While liding refers to the transcription of archaic scripts in modern style, libian is the natural evolution from ancient scripts to clerical scripts. As the graphs often underwent drastic structural changes in the process of libian, the liding of a character could be considerably different from the same character after libian. Taking 'year', 'harvest' as an example:

Original and liding forms of 年
|  | Oracle bone | Small seal | Clerical | Regular |
|---|---|---|---|---|
| Evolution |  |  |  | 年 |
| Liding forms | 秂 | 秊 |  |  |
| Comment | The oracle bone graph illustrated a person carrying grain (regular counterpart 禾) on their back—which reflected the original meaning of 'harvest'. The liding form 秂 reflects this by keeping the relative positions of the components unchanged, but changing the components to their regular counterparts.; In small seal script, a dot or stroke was added to the middle of the 'person' component. As a result, the bottom component was no longer 人, but instead coincides in shape with 'thousand' (regular counterpart 千). This change is reflected in the corresponding liding form, 秊, where 人 is swapped out for 千.; During libian, the structure of the character was drastically altered. The original components were rendered unrecognizable in the process. The contemporaneous regular form 年 is different from the liding forms provided.; |  |  |  |

== Use ==
=== In palaeography ===
As a means of transcription, liding is an important part of the study of historical texts. It unearths structural information of the graph that was obscured by the archaic handwriting style, making it more accessible for modern uses. Additionally, the process of liding involves identifying the clerical counterparts of the various components of a character form, and thus in itself presents an analysis of the composition of the character in question. In research publications, liding is extensively used.

Liding is also used for digitizing historical scripts. A number of historical text databases with transcription provide liding versions of transcription.

=== In dictionaries ===
Chinese dictionaries have, as a traditional practice, utilized the liding forms to record ancient variants in dictionaries. The Song dynasty saw the rise of epigraphy (金石學 (jīnshí xué, the study of bronze and stone)); as a result, a number of character dictionaries and rime dictionaries at the time, including Leipian and Jiyun, preserved archaic variants in regular script. After Song, with the waning of traditional Chinese epigraphy, though the practice survived, lexicographers mostly took the archaic forms directly from earlier dictionaries like Yupian, Leipian, and Jiyun.

For example, the image shown is the entry of the character 禱 excerpted from the Song version of Yupian. As can be seen, a clerically identified zhouwen (籀文 (the script of Shizhou); a type of seal script from late-Western Zhou as recorded in the dictionary Shizhoupian) of 禱 is included.
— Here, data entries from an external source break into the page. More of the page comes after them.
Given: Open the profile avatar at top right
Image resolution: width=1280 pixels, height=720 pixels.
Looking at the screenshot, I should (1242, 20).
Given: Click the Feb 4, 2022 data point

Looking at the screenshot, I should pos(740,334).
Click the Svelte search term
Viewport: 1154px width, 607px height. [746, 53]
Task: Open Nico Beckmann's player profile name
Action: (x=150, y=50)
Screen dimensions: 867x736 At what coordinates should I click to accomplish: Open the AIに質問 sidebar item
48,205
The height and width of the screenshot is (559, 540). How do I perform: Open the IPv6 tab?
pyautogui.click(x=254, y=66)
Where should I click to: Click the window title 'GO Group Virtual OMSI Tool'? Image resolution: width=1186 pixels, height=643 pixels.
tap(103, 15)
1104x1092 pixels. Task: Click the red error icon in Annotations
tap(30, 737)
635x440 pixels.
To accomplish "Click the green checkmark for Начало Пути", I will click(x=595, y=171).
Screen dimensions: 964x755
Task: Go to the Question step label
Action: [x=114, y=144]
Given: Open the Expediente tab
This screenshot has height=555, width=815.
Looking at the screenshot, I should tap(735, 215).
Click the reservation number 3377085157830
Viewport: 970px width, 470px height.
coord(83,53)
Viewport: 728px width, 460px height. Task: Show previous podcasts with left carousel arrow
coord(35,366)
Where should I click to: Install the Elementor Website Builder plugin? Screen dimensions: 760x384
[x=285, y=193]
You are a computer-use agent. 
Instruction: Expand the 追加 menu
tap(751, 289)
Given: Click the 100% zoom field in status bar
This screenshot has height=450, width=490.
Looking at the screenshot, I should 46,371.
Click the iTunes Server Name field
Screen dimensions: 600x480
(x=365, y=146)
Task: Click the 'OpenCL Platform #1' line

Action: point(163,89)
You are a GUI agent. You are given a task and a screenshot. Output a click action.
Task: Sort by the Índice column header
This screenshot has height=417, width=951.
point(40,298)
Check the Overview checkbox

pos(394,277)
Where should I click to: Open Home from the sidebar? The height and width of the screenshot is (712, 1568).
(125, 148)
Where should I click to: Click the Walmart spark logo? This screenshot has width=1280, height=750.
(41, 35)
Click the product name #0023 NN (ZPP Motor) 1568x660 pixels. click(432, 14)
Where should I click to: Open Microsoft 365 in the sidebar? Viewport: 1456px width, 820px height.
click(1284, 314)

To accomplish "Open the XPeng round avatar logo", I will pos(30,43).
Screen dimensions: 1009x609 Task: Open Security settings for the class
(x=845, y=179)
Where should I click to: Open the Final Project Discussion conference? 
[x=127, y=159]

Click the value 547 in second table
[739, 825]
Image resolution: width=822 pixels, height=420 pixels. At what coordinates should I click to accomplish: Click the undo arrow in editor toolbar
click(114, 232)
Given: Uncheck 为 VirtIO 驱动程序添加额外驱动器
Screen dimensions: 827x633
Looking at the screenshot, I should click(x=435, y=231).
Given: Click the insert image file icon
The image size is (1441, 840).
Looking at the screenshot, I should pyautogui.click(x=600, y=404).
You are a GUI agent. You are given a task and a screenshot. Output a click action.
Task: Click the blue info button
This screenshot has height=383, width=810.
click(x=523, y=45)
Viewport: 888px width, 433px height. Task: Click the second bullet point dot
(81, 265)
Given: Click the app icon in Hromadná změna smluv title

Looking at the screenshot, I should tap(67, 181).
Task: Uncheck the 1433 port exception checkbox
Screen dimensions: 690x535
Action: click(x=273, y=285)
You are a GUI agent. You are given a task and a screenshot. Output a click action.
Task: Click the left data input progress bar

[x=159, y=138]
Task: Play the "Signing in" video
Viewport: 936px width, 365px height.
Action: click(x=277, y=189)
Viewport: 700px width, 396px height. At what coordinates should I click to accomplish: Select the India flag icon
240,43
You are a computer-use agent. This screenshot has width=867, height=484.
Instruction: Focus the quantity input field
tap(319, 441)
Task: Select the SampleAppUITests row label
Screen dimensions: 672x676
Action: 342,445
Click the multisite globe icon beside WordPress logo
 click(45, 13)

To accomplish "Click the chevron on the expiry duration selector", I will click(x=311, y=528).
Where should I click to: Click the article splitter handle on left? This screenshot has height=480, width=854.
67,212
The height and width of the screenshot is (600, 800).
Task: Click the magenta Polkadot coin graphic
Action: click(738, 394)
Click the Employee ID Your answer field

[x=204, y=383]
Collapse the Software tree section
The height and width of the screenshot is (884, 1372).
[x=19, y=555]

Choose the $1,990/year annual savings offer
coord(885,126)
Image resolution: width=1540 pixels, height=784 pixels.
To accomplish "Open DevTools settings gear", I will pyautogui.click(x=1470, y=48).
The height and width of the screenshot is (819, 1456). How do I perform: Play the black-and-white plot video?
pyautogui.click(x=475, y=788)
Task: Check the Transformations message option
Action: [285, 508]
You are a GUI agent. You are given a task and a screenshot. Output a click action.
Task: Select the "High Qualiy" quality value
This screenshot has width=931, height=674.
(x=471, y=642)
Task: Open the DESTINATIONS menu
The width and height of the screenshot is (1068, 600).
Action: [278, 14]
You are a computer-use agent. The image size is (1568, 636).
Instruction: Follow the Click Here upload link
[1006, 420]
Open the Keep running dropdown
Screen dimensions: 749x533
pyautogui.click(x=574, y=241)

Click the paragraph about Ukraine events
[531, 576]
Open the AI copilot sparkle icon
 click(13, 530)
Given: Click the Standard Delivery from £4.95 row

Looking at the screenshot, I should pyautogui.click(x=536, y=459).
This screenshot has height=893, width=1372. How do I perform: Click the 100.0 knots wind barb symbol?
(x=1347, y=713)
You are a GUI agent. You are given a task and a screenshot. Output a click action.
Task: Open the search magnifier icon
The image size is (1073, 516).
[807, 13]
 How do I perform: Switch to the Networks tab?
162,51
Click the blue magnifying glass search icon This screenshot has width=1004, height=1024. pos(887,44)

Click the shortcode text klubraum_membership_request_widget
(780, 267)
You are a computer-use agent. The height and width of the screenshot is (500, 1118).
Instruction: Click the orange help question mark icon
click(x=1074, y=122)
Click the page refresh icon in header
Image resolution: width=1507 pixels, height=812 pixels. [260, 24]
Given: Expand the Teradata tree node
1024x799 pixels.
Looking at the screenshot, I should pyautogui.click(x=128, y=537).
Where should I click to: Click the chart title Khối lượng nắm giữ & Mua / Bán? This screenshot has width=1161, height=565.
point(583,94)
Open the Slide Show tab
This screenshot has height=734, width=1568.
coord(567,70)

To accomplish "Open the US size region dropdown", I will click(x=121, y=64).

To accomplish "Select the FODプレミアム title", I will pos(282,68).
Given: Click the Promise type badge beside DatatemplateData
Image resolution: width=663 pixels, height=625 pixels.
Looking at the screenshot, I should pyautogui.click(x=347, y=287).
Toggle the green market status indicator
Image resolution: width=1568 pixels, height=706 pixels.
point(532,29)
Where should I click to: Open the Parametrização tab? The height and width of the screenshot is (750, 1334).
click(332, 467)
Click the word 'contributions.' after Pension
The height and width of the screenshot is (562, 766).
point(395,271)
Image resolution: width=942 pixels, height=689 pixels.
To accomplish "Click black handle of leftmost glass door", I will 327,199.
The text in the image is read from top to bottom, right to left (the zhouwen liding graph is denoted by △ below):
禱。丁老切。請也，謝也，求福也。。籀文。("禱, 丁老 qie, which is to request; to thank; to pray for happiness. △ is the zhouwen.")

| Entry form | Zhouwen as per Shuowen Jiezi | Zhouwen liding | Comment |
|---|---|---|---|
| 禱 |  |  | dǎo 'to pray' |

== Unicode encoding ==
Rare forms encountered in ancient scripts are sometimes restricted to a specific period or even to a limited number of historical artefacts, and liding is a process that often requires fine structural differentiation; it is thus not unusual that character forms required in liding are uncoded in Unicode. Specialized fonts sometimes utilize Private Use Areas to store liding graphs that see non-one off uses but are uncoded.

A number of liding-specific characters do have their dedicated Unicode code points. Notably, there are 1808 ideographs introduced from the work Yinzhou Jinwen Jicheng Yinde (殷周金文集成引得 [Concordance of Shang and Zhou Dynasty Bronze Inscriptions]), with 365 in CJK Unified Ideographs Extension C, 1410 in Extension E and 33 in Extension F. The majority of them are liding forms of graphs found in the bronze inscriptions. Their kIRG_GSource field values start with GZJW.